Flavor & Aroma: Sweet Death
Imagine licking frosting off a gravestone. The front end is pure vanilla birthday cake—sweet, creamy, innocent. Then the exhale hits with a peppery, earthy kush that tastes like someone spiked the punch with soil samples. Caryophyllene leads the terp parade, backed by limonene's citrus undertaker and linalool's lavender sympathy card. Your mouth smells like you ate dessert in a mausoleum.
Growing Your Own Mourning
Funeral Cake grows like it's got unfinished business. Short, stocky plants pack on weight faster than grief-eating at the reception. Indoor yields hit 1.5-2 oz/ft² if you keep temps below 75°F to coax out those purple mourning colors.
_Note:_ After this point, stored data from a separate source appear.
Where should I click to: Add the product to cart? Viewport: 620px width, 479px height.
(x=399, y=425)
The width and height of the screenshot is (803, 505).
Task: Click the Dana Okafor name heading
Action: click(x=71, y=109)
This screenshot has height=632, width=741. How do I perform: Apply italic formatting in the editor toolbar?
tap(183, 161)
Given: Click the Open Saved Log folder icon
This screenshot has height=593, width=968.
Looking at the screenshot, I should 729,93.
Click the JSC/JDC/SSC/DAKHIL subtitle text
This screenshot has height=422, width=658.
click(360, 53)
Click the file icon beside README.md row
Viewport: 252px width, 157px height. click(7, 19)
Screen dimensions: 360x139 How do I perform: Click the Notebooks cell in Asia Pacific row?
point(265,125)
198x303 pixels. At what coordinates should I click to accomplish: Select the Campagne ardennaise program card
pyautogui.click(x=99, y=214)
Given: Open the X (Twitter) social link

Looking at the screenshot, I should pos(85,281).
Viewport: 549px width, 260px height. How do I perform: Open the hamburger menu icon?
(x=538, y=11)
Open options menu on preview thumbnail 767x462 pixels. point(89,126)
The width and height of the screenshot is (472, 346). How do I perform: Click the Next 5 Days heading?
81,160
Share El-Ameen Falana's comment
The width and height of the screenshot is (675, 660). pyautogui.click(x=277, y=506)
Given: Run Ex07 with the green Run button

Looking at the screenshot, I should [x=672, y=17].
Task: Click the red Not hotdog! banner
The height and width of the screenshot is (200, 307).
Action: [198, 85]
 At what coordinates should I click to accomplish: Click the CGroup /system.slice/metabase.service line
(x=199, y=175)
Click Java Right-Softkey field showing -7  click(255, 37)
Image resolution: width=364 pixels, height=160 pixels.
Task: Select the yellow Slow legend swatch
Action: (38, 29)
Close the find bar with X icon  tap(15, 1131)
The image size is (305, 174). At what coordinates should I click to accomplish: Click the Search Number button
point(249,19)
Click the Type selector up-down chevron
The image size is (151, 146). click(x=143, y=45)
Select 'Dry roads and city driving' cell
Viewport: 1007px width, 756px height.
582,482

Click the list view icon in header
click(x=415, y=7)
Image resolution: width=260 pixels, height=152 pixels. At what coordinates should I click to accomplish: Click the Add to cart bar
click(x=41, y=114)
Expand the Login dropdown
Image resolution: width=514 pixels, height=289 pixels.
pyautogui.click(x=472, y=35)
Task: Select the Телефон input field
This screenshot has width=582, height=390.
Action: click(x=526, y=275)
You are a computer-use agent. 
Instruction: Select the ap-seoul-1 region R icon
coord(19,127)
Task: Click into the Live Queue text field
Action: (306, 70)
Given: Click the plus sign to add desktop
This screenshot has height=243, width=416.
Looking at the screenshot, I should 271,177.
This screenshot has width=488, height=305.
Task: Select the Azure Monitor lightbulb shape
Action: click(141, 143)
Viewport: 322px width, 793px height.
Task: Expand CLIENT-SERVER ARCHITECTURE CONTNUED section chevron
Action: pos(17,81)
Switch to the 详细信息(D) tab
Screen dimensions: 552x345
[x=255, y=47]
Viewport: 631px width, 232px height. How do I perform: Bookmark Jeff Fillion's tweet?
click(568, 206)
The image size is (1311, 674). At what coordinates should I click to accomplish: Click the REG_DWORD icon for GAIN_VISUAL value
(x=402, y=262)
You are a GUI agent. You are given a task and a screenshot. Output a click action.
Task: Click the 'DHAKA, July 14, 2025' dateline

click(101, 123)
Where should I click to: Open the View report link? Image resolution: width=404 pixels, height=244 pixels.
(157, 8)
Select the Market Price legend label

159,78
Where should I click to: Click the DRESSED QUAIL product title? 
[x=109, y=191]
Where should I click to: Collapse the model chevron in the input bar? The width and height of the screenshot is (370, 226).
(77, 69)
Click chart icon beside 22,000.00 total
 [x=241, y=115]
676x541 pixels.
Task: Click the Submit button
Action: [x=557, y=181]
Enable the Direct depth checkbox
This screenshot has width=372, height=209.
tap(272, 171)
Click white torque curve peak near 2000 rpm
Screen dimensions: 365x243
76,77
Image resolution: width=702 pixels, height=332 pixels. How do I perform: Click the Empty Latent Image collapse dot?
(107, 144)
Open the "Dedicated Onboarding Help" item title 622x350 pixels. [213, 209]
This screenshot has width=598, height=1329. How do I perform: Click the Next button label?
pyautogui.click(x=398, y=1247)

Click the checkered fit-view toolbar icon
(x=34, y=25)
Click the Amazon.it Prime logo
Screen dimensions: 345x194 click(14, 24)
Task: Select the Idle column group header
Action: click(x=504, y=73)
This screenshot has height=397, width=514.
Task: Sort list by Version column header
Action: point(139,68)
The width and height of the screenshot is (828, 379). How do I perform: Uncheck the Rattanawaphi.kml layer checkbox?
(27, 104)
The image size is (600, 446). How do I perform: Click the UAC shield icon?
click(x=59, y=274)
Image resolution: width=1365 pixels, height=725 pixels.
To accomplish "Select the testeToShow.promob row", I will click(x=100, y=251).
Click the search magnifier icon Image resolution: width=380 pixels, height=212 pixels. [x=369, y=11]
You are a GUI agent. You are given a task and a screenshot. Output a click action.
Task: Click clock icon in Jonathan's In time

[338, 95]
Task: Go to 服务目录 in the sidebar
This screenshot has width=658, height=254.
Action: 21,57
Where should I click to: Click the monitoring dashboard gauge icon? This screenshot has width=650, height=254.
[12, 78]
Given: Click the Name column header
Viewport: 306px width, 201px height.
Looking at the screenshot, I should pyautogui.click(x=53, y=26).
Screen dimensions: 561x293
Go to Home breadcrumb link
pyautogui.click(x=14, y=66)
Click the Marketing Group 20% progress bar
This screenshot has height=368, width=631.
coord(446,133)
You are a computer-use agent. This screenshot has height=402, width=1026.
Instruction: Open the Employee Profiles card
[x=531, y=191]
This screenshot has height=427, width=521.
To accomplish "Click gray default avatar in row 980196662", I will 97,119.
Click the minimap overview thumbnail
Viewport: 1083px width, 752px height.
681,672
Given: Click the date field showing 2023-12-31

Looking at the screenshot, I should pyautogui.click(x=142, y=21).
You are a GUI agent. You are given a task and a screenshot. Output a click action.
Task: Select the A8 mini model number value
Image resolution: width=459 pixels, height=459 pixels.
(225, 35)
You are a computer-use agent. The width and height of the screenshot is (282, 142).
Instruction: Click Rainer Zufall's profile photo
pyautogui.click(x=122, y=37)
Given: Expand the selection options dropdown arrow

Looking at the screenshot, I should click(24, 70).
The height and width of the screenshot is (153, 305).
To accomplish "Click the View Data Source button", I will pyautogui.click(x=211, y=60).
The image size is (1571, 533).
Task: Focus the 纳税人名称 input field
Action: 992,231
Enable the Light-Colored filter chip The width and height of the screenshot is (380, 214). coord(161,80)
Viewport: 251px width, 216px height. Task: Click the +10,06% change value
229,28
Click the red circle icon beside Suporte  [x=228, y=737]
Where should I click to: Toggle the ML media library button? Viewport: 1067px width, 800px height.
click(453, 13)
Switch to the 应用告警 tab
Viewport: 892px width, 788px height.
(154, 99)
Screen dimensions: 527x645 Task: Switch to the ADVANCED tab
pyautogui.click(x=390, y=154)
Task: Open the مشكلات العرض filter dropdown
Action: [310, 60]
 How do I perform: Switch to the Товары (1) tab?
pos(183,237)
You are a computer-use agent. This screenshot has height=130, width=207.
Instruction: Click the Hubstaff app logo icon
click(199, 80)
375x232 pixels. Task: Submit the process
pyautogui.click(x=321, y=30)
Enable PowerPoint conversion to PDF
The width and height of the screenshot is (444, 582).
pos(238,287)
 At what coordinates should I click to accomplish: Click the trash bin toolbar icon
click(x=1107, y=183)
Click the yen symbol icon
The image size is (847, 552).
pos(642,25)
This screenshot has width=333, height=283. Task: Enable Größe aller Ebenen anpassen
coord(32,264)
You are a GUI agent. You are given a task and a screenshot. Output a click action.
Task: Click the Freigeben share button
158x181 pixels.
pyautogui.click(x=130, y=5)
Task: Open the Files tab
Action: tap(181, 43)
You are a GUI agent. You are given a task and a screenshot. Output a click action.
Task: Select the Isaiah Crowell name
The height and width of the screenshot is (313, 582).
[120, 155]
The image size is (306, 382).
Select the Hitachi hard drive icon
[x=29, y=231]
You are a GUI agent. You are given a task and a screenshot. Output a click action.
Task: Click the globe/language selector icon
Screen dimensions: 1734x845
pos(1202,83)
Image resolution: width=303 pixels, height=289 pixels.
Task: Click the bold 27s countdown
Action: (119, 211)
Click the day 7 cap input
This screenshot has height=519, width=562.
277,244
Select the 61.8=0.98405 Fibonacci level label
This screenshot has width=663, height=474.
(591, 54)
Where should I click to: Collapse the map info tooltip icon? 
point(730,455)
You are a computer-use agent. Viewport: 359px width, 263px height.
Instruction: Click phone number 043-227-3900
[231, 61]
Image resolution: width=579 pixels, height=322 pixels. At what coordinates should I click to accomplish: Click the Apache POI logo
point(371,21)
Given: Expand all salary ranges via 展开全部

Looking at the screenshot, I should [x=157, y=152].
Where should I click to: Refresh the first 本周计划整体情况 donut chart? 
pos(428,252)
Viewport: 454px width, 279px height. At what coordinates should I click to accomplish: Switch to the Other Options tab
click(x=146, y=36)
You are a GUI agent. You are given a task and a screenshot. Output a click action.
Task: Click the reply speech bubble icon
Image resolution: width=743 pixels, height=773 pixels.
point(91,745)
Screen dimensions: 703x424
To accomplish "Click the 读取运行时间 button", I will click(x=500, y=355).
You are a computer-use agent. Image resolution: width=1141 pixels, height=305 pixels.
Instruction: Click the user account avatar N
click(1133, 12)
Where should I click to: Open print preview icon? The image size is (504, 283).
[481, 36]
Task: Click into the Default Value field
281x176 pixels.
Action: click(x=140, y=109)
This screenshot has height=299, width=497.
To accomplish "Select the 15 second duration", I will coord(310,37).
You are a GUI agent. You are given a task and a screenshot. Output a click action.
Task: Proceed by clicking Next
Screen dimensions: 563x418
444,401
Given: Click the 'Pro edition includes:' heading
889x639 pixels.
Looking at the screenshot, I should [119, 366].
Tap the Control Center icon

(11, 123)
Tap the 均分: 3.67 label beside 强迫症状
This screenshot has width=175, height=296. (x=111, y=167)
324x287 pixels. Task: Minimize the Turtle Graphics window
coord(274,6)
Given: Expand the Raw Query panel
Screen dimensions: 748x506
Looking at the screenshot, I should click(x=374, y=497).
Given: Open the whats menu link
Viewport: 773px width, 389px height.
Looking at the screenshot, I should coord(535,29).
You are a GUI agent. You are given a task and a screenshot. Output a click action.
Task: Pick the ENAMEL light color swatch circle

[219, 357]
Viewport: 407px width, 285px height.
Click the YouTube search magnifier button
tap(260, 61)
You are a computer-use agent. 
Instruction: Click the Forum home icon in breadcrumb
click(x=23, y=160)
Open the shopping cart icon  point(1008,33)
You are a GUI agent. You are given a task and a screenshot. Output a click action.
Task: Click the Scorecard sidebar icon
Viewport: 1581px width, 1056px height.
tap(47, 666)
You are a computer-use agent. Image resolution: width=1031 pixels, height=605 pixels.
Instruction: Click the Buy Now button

Flowering runs 8-9 weeks, during which the smell goes from "nice bakery" to "what died in here?" Carbon filters aren't optional unless you want your neighbors to think you're running a funeral home.
Medical Uses: Rx for Existence
Doctors hate this one weird trick for turning stress into unconsciousness. Funeral Cake excels at burying anxiety six feet under, melting muscle tension like hot wax, and convincing insomnia to take the night off. Great for patients who need heavy relief but still want to taste something pleasant on the way down. Warning: May cause extreme horizontal positioning and profound thoughts about mortality.
Who Should Toke This
Perfect for the cannabis connoisseur who's emotionally done with today, the insomniac counting sheep like a funeral procession, or anyone who wants their dessert with a side of existential crisis. Not recommended for morning use unless your morning activity is "becoming one with the couch." If you've got shit to do, maybe wait for the wake.